INPUT DATA
------

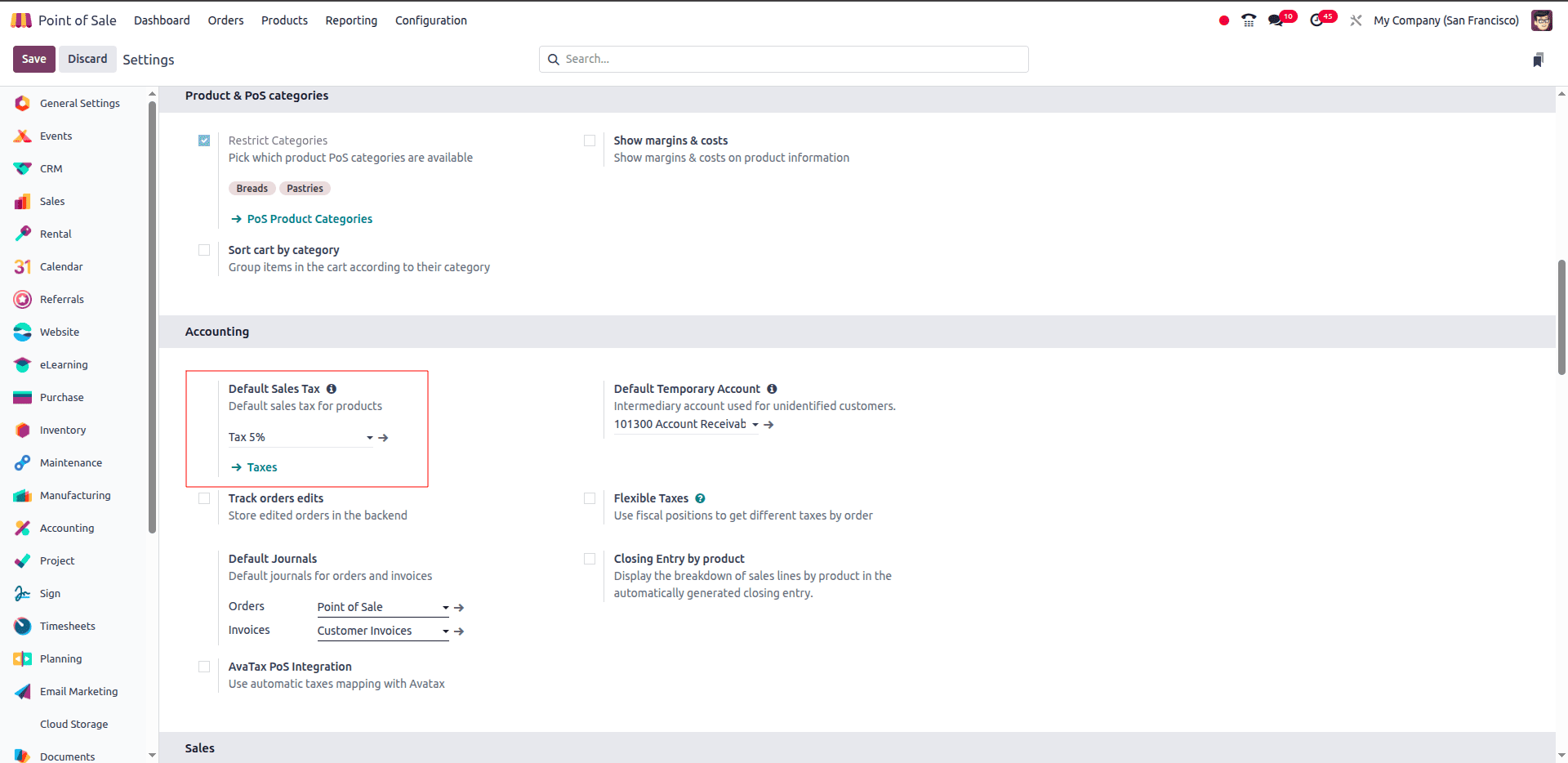The width and height of the screenshot is (1568, 763).
Task: Click the voip phone icon
Action: pyautogui.click(x=1249, y=20)
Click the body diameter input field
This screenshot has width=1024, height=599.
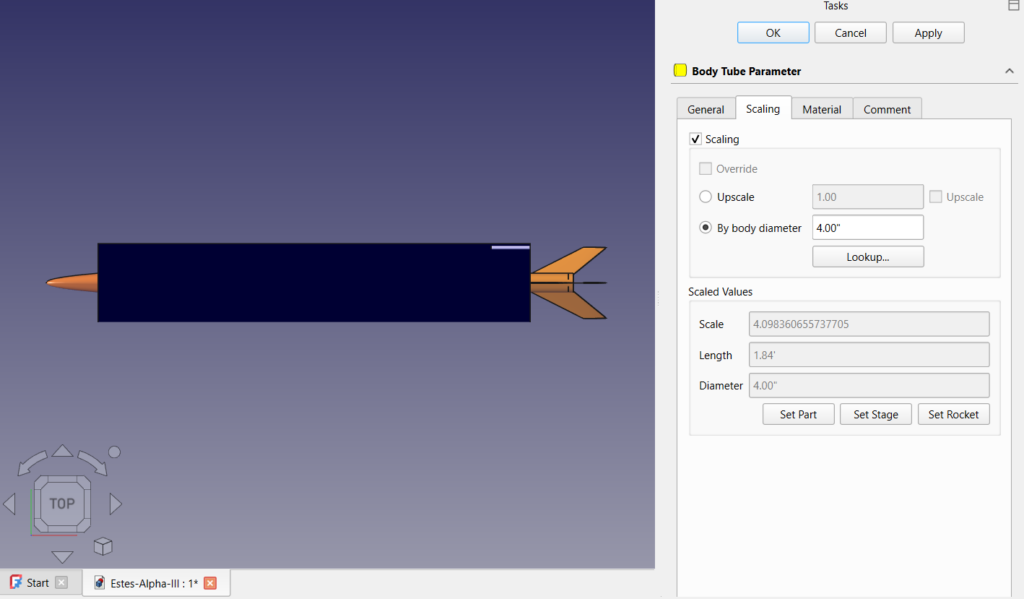click(x=867, y=228)
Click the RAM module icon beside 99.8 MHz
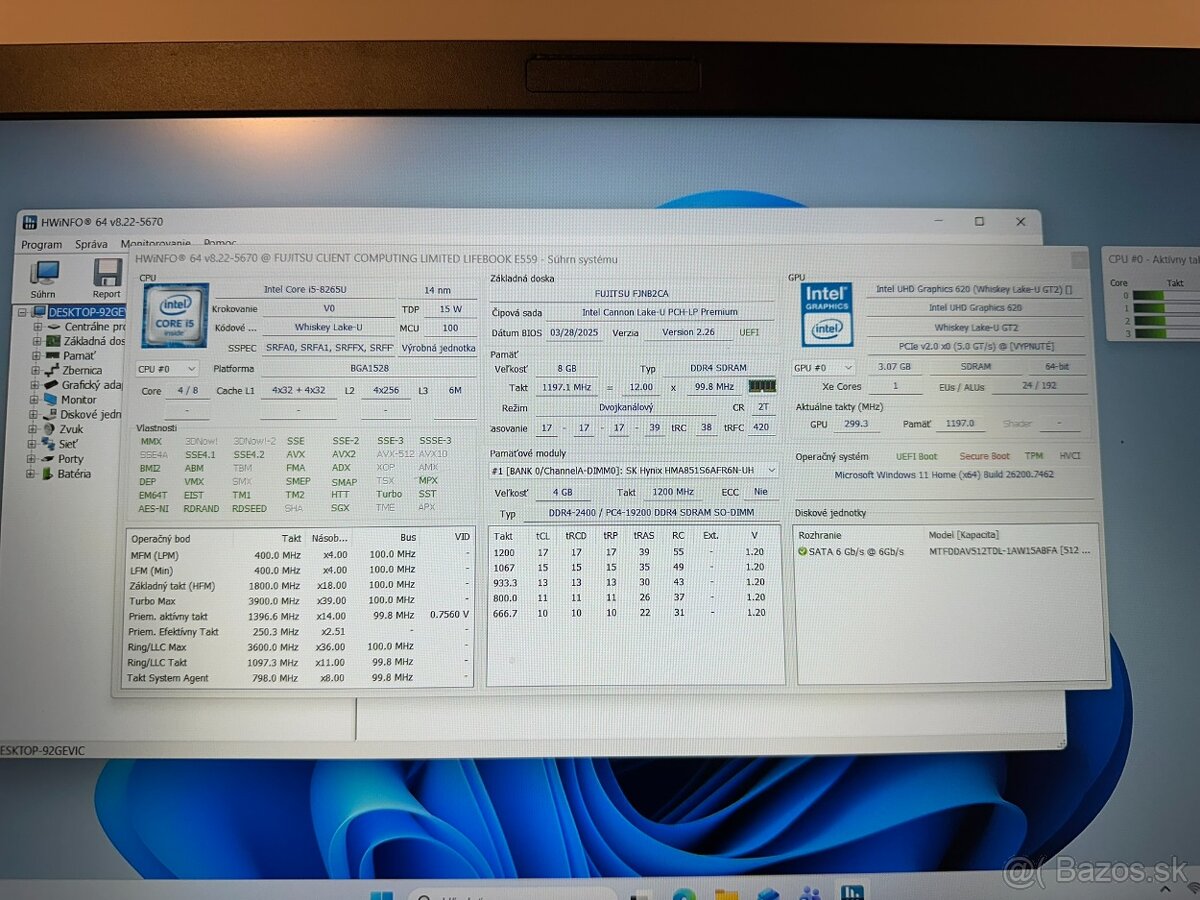1200x900 pixels. point(761,387)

------

TRY IT
Pictures should be omitted. Please return exactly the lines from the line that holds "Click the body diameter input field" through the end of the records.

RESPONSE TO THIS TASK
Click the body diameter input field
This screenshot has width=1024, height=599.
click(x=867, y=228)
Click the RAM module icon beside 99.8 MHz
1200x900 pixels. point(761,387)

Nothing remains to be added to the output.